If you’ve never heard of Coursera, they partner with universities to offer free online courses. The Machine Learning course is taught by Professor Andrew Ng from Stanford. It’s a well known course, at least in online/programming circles. It runs for ten weeks, and we are entering the second week of lectures and assignments.
Intro to Machine Learning
The first thing covered in week one’s lectures is what exactly is machine learning. Ng acknowledges that there are many different definitions, but the first one he offers is this: Machine Learning is the field of study that gives computers the ability to learn without being explicitly programmed.
The first week”s lectures include example applications of machine learning. One involves a program which takes as input two microphone feeds (seen here at 0:38) . Two people are in the room. One is counting aloud to ten in English, the other in Spanish. The machine learning algorithm is able to separate the overlapping English and Spanish into two separate audio tracks. It analyzes the sound data and looks for patterns in the data. It is able to recognize that one voice is distinct from the other, and separate the sounds accordingly.
After the introductory videos comes the main topic for the week, Single Variable Linear Regression. This is the same linear regression used in introductory Statistics courses. The idea is to take a set of data consisting of tuples, (x, y) and find a “best fit” line that passes as closely as possible through all of the data points. Wikipedia has a good description of simple linear regression.
Single variable linear regression is easily solved in a closed-formula form. But Ng takes the opportunity to introduce gradient descent, which is an optimization algorithm used widely in machine learning and other fields.
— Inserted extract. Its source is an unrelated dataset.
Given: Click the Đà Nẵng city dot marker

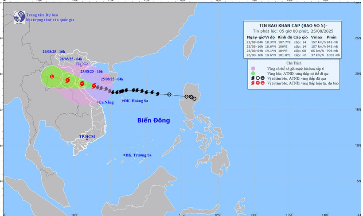Looking at the screenshot, I should (x=98, y=102).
Gradient descent takes a function (the cost function for linear regression, in this case) and starts at a random point (the proposed values for the slope and intercept). At every iteration, it uses the gradient of the function to adjust its current position in the direction of greatest decrease. Because the cost function for linear regression is convex, as the algorithm steps in the downward direction it will eventually reach the global minimum. This point corresponds to the slope and intercept of the best fit line through the data.
The online course includes homework assignments. These will be programming projects using Octave or Matlab. To get a little more experience with Matlab, I wrote a simple script to produce a vector x (the input values) of random data points and a vector y, where each element of y = 2 * x – 4. Then I used the Matlab function awgn() to add noise to the data. This gave me a set of 50 data points:
The script then runs gradient descent to perform linear regression. After 1500 iterations, it produces the best fit line with a slope of 2.054 and intercept of -3.648. For comparison, Matlab’s polyfit() function returns the regression line having a slope of 2.055 and an intercept of -3.653. The line produced by gradient descent is plotted against the data here:
Real World Uses (Sort of)
What I’ve learned so far has come in handy already. I was able to give a decent answer to someone’s question on Stack Overflow: What is the difference between linear regression and logistic regression?
The Stack Overflow question led me to finally investigate why we use the word regression to describe finding the best-fit line. I found this post that describes it pretty well (and it mixes in some baseball, too).